Records are cleaned to avoid errors:
    * Outliers in the **storage** time series are filtered by comparison with a moving median (window 7 days). If the relative difference of a given storage value and the moving median exceeds a threshold, the value is removed. This procedure is encapsulated in the function `lisfloodreservoirs.utils.timeseries.clean_storage()`
    * Outliers in the **inflow** time series are removed using two conditions: one based in the gradient, and the other using an estimated inflow based on the water balance. When both conditions are met, the value is removed. Since inflow time series cannot contain missing values when used in the reservoir simulation, a simple linear interpolation is used to fill in gaps up to 7 days. This procedure is encapsulated in the function `lisfloodreservoirs.utils.timeseries.clean_inflow()`.

**To do:**<br>
* [x] Plot time series
* [x] Make sure that there aren't negative values in the time series, nor zeros in storage.
* [ ] Check the quality of the data by closing the mass balance when possible. <font color='steelblue'>I've used the mass balance to identify errors in the inflow time series (function `clean_inflow`).</font>.
* [ ] Fill in the inflow time series with the mass balance, if possible. <font color='steelblue'>I've filled in gaps in the inflow time series with linear interpolation up to 7-day gaps (function `clean_inflow`).</font>.

In [6]:
import numpy as np
import pandas as pd
import xarray as xr
# from datetime import datetime, timedelta
from tqdm.auto import tqdm
from copy import deepcopy

from lisfloodreservoirs.utils import DatasetConfig
from lisfloodreservoirs import read_attributes
from lisfloodreservoirs.utils.plots import plot_resops, reservoir_analysis, compare_flows
from lisfloodreservoirs.utils.timeseries import clean_storage, clean_inflow, time_encoding, quantile_mapping

from utils_br import plot_timeseries_BR

## Configuration

In [2]:
cfg = DatasetConfig('config_dataset.yml')

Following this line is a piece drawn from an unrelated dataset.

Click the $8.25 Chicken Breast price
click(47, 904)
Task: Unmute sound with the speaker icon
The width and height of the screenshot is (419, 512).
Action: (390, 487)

print(f'Time series will be saved in {cfg.PATH_TS}')

Time series will be saved in Z:\nahaUsers\casadje\datasets\reservoirs\ResOpsBR\v1.0\time_series


## Data

### Attributes


In [3]:
# import all tables of attributes
attributes = read_attributes(cfg.PATH_ATTRS)
map_ana_grand = {sar_id: grand_id for grand_id, sar_id in attributes['SAR_ID'].iteritems()}
print(f'{attributes.shape[0]} reservoirs in the attribute tables')

100 reservoirs in the attribute tables


### Time series
#### ResOpsMX

In [4]:
# read time series
timeseries = {}
for sar_id, grand_id in tqdm(map_ana_grand.items()):
    file = cfg.PATH_OBS_TS / f'{sar_id}.csv'
    if file.is_file():

        ts = pd.read_csv(file, parse_dates=['date'], index_col='date')
        ts.volume_pct /= 100
        ts['volume_mcm'] = ts.volume_pct / 100 * attributes.loc[grand_id, 'CAP_MCM']
        # make sure there aren't gaps in the dates
        dates = pd.date_range(ts.index.min(), ts.index.max(), freq='D')
        if len(dates) > ts.shape[0]:
            ts = ts.reindex(dates)
            ts.index.name = 'date'

        # rename columns
        rename_cols = {
            'volume_mcm': 'storage',
            'level_m': 'elevation',
            'inflow_cms': 'inflow',
            'outflow_cms': 'outflow'
        }
        ts.rename(columns=rename_cols, inplace=True)
        
        # remove negative values
        ts[ts < 0] = np.nan
        # clean outliers in storage
        clean_storage(ts.storage, w=7, error_thr=.2, inplace=True)
        
        # trim time series to period with storage and outflow
        mask_availability = ts[['inflow', 'storage', 'outflow']].notnull().all(axis=1)
        if mask_availability.sum() == 0:
            continue
        start, end = ts[mask_availability].first_valid_index(), ts[mask_availability].last_valid_index()
        start, end = max(cfg.START, start), min(cfg.END, end)
        attributes.loc[grand_id, ['TIME_SERIES_START', 'TIME_SERIES_END']] = start, end
        ts = ts.loc[start:end]
        
        # save
        timeseries[grand_id] = ts.loc[start:end]
    else:
        print(f'File not found: {file}')
print(f'Time series were imported for {len(timeseries)} reservoirs')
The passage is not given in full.